▶ _What to do_
Give again every line from the one with "cookie policy (802, 2510)" through the last line of the data, exactly, and leave out the lines before it.

▶ _Dataset content_
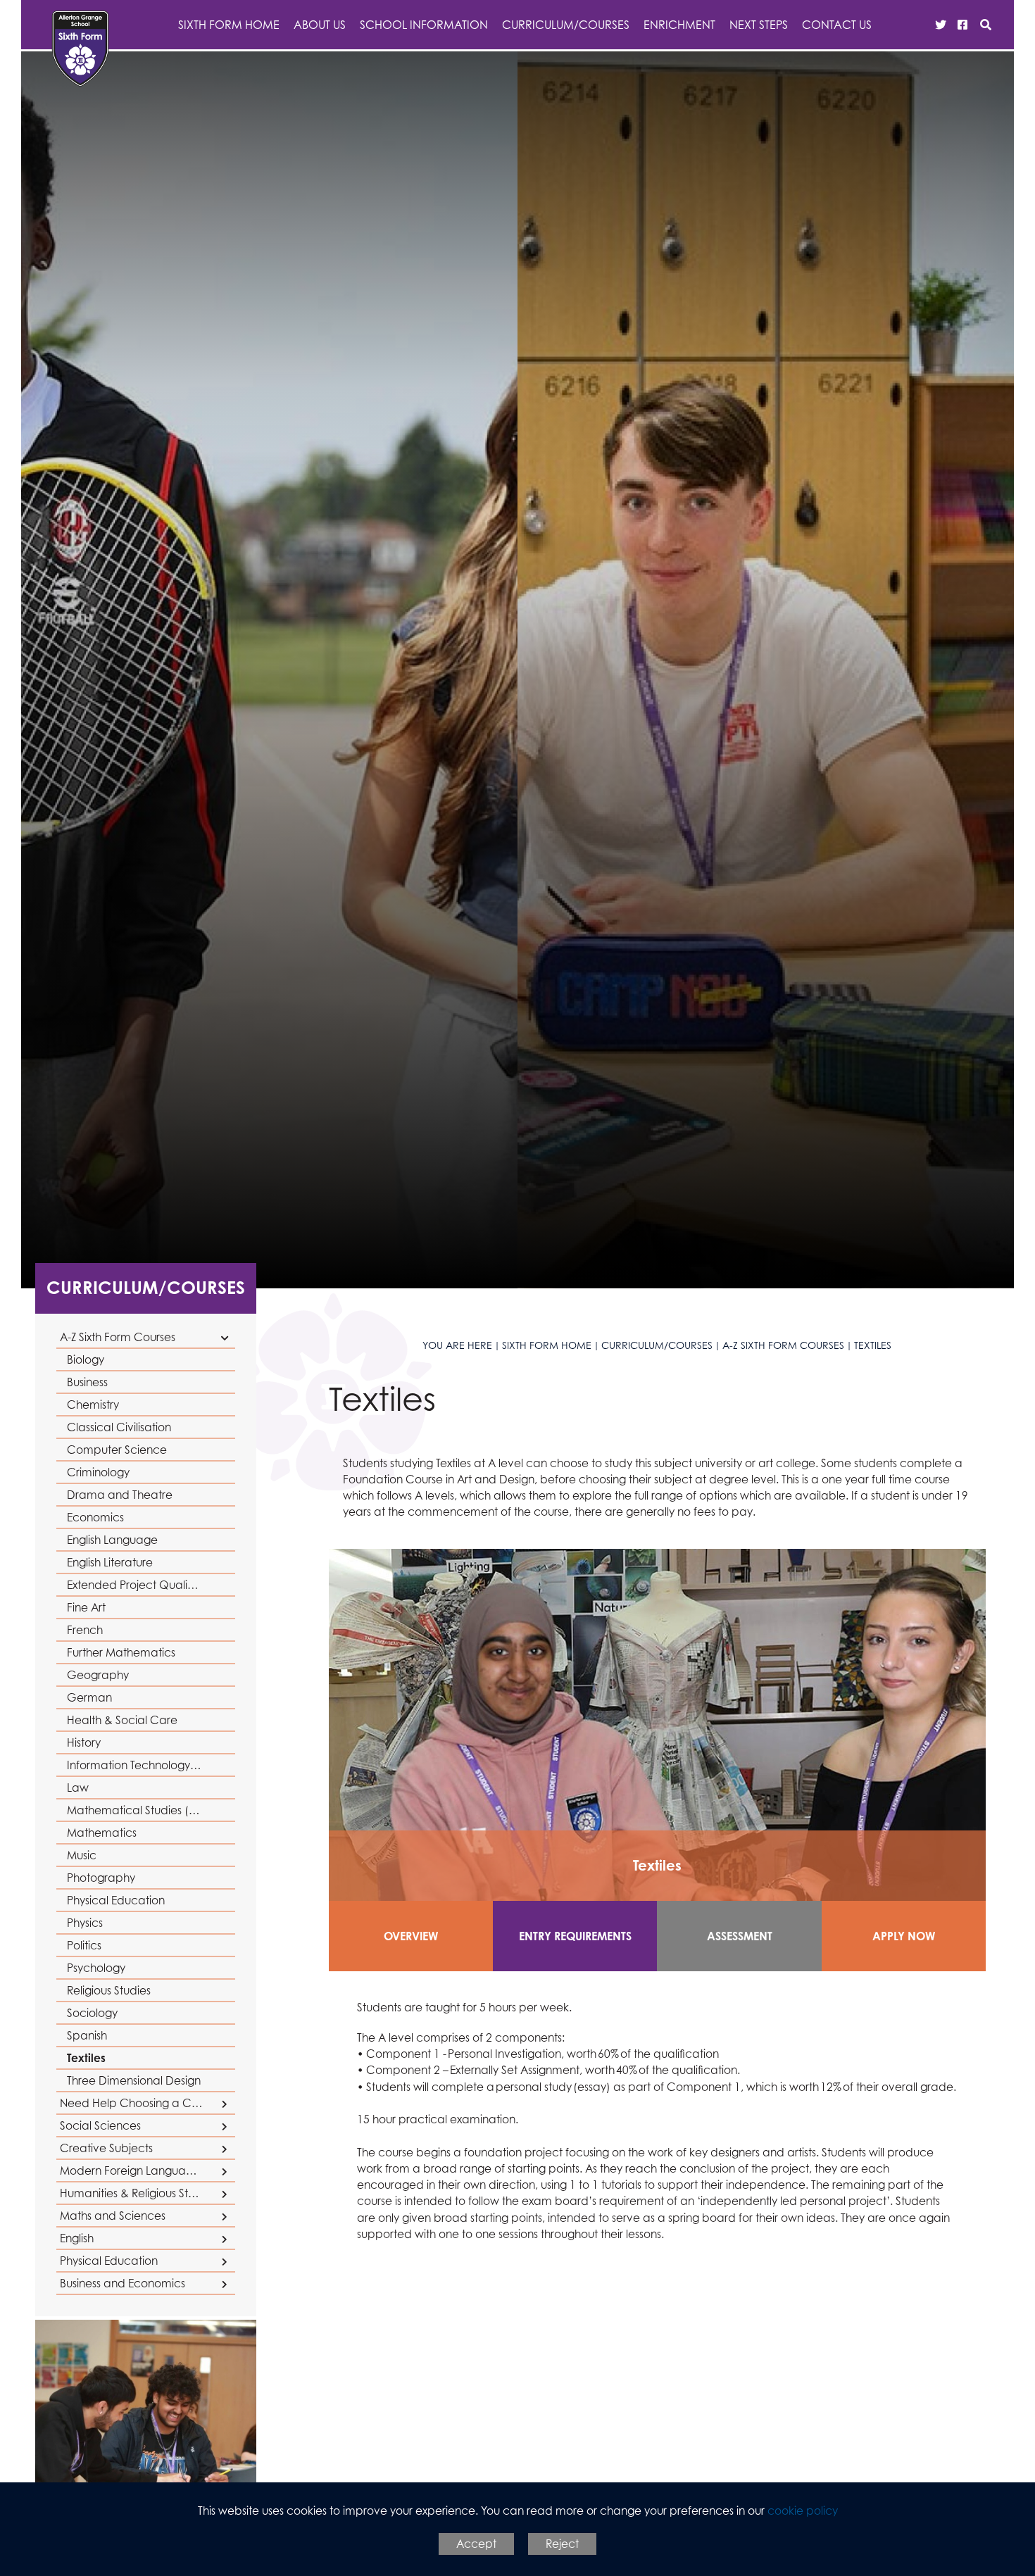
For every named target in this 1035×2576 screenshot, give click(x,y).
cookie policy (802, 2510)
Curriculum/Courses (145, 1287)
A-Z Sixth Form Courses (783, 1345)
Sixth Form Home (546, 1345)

▶ _Task result_
cookie policy (802, 2510)
Curriculum/Courses (145, 1287)
A-Z Sixth Form Courses (783, 1345)
Sixth Form Home (546, 1345)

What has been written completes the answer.